» **Problem statement**
Write out the passage of the 2021 yearly review below word for word, starting at "Warning: this might" and ending at "towards big goals.".

Yearly review – 2021

Here’s the review of my entire year of 2021.

The idea of making public reviews of my own life comes from James Clear’s annual reviews. The goal of these public reviews is twofold: to keep myself accountable by sharing my goals and actions; and to provide useful information and perspective to those embarked on similar journeys.

Warning: this might be very boring. I think these reviews are mainly useful for myself.


My goals were still the same of 2020:

I didn’t achieve any of my three goals during 2020 or 2021. But, as I said last year, I am still making progress on all three and confident that I’ll get there sooner or later. While I could have done a better job at many things during 2021, it was by no means a lost year. Part of me is somewhat discouraged by not achieving any of my goals yet; but seeing things in a five, ten, or twenty year perspective helps me appreciate my continuous (if imperfect and faltering) work towards big goals.

Ove the course of this review I’ll see what worked, what didn’t, and what I will change.


I spent a lot of time and energy this year focusing on physical habits. Partly it is because of my first goal; but for the most part, the reason is that I want to set a strong physical foundation that I can rely on for the rest of my life. Put another way, I want to set certain physical habits in place that will give me a lot of steady energy in years to come and will clear up mindspace to focus on other things.


I started taking sleep quite more seriously than last year. I re-read Why We Sleep and made notes on it. I kept on tracking sleep. While I’m still undersleeping, I’m doing better than in 2020.

My average sleep per day was (including naps) 6.4 hours in Q1, 6.6 in Q2 and Q3, and 7.0 in Q4.

I’m now building a triple sleep habit: stop caffeine consumption at 13, stop looking at any LED screens at 22, and lights out at 23. This comes straight from the book on sleep I just mentioned, which states the importance of a steady bedtime, as well as the disruptiveness of stimulants and LED screens. If I can comply with this habit 5-6 times per week, I’ll consider myself satisfied.

My long term goal is for my average sleep to be at around 8 hours per day. I’m still a long way from it but building on the triple sleep habit I believe it will be possible.


2021 was the year in which running became huge in my life.

Since my early twenties I was vehemently anti-running, even repeating advice from others that said that running long distances, such as marathons, was outright harmful for anyone’s health. Not that I ever read any peer-reviewed articles about this subject.

But somewhere I later got the notion that weekly running a distance like a 10k was a good way to keep your conditioning up, and the idea appealed to me as something to be done in the future.

In April 2018 my friend and cofounder Tom visited me and encouraged me to go for a run. After 5k, my legs screamed enough to make me stop and walk back home. Despite the pain (or perhaps because of it?), a seed was planted. Four months later I started running occasionally with Leon (a friend who’s an inveterate runner and a fantastic running partner) towards running a 10k in less than an hour, which I finally did in June 2019. After this, I aimed to keep on running once per week, usually about 10k and usually in a bit over an hour. At this point, I told another friend who ran with me that “I would never run longer distances than what I currently do, because that’s just bad for your body, and also addictive“. Despite saying this, I was already thinking of running a half marathon, and perhaps one day running a full marathon.

» **Information provided**
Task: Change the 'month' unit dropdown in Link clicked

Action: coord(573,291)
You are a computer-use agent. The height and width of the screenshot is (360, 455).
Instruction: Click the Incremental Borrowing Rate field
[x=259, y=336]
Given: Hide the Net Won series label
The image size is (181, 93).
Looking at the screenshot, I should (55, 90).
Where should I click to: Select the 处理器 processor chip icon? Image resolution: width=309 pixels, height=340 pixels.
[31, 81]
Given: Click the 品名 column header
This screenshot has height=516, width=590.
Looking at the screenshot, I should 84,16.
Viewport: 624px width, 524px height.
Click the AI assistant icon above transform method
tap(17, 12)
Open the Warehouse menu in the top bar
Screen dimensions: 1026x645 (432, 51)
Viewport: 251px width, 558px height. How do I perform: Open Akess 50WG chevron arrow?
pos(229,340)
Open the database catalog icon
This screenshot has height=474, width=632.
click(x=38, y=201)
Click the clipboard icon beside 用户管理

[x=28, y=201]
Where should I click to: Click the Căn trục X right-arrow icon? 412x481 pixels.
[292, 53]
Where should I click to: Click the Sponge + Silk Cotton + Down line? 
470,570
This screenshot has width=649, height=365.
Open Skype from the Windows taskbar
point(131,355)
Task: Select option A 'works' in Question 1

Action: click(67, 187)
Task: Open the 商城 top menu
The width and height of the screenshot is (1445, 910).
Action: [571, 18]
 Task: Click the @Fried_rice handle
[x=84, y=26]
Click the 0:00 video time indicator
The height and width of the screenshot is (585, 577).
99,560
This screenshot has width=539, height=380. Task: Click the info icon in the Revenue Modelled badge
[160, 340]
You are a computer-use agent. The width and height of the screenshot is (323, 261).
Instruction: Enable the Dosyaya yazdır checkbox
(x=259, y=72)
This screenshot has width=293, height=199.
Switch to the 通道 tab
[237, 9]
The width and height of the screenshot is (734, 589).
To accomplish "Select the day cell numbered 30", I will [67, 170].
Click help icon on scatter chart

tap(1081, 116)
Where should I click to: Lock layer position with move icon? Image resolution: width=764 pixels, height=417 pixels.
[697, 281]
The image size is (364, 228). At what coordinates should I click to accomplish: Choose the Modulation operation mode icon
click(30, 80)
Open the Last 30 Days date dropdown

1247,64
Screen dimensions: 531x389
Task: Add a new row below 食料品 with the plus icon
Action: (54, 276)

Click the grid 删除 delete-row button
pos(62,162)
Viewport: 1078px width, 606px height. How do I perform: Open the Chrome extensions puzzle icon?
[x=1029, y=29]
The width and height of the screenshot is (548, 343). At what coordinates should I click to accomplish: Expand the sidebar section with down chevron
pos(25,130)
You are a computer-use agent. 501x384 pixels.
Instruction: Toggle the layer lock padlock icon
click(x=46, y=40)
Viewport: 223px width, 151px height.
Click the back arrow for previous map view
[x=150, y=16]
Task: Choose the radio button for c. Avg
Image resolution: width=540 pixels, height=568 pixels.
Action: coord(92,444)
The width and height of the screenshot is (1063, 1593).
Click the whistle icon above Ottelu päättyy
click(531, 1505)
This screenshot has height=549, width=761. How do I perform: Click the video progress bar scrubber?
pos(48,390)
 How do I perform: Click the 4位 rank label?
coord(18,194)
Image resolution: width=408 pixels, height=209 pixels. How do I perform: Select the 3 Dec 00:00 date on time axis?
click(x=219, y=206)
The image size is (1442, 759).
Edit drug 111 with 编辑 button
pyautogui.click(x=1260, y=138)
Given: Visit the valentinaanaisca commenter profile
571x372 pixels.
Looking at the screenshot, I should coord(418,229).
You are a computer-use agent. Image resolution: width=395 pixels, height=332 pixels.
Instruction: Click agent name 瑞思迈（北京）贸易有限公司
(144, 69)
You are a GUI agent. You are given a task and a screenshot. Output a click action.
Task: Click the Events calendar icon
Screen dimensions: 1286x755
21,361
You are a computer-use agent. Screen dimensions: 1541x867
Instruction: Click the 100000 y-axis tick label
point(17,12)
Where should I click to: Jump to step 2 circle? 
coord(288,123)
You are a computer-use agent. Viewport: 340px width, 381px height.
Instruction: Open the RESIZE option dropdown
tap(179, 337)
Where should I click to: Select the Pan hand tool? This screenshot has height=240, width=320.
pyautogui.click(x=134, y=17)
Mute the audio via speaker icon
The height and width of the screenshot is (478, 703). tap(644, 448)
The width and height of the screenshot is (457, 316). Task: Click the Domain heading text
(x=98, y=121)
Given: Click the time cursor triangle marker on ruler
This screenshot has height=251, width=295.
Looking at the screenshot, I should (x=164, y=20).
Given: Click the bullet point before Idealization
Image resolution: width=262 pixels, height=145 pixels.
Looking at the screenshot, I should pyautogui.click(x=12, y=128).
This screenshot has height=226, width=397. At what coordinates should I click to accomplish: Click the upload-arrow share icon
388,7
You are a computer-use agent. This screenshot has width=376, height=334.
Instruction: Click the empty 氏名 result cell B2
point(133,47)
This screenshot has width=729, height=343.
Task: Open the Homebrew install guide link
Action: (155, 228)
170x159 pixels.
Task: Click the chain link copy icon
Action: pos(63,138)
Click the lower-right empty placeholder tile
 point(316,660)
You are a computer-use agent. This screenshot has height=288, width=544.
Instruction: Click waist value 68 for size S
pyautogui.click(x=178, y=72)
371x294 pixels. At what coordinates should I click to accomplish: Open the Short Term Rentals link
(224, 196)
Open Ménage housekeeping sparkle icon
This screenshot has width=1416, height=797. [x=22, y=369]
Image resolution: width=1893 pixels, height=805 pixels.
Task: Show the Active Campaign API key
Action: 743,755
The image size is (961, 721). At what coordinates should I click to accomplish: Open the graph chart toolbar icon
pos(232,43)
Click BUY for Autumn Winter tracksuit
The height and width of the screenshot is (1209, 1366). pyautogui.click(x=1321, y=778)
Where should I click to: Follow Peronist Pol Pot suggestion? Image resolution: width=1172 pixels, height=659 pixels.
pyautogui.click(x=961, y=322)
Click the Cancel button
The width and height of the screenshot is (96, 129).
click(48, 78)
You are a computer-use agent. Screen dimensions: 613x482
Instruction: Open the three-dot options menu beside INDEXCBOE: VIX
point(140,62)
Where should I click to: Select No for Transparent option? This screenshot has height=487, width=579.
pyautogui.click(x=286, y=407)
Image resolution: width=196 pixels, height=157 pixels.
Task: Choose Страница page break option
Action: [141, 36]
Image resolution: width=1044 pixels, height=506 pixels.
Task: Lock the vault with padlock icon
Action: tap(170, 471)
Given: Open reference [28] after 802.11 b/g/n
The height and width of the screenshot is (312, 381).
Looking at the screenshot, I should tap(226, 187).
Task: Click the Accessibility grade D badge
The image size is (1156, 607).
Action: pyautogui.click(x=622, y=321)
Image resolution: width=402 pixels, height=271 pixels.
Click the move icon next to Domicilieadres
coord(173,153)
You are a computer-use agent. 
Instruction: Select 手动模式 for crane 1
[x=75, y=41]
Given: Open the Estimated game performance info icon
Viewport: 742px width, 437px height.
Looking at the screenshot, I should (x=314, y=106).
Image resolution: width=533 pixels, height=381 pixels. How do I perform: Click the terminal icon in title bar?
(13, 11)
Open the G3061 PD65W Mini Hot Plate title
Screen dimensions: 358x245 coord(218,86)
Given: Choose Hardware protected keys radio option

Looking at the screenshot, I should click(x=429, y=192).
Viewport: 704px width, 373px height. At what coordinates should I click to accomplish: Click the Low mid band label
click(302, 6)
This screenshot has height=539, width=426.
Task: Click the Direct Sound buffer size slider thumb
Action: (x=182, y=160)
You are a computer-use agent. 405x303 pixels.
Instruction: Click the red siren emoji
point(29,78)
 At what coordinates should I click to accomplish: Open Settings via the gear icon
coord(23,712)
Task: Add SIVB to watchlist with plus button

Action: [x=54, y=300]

» **Solution for this problem**
Warning: this might be very boring. I think these reviews are mainly useful for myself.


My goals were still the same of 2020:

I didn’t achieve any of my three goals during 2020 or 2021. But, as I said last year, I am still making progress on all three and confident that I’ll get there sooner or later. While I could have done a better job at many things during 2021, it was by no means a lost year. Part of me is somewhat discouraged by not achieving any of my goals yet; but seeing things in a five, ten, or twenty year perspective helps me appreciate my continuous (if imperfect and faltering) work towards big goals.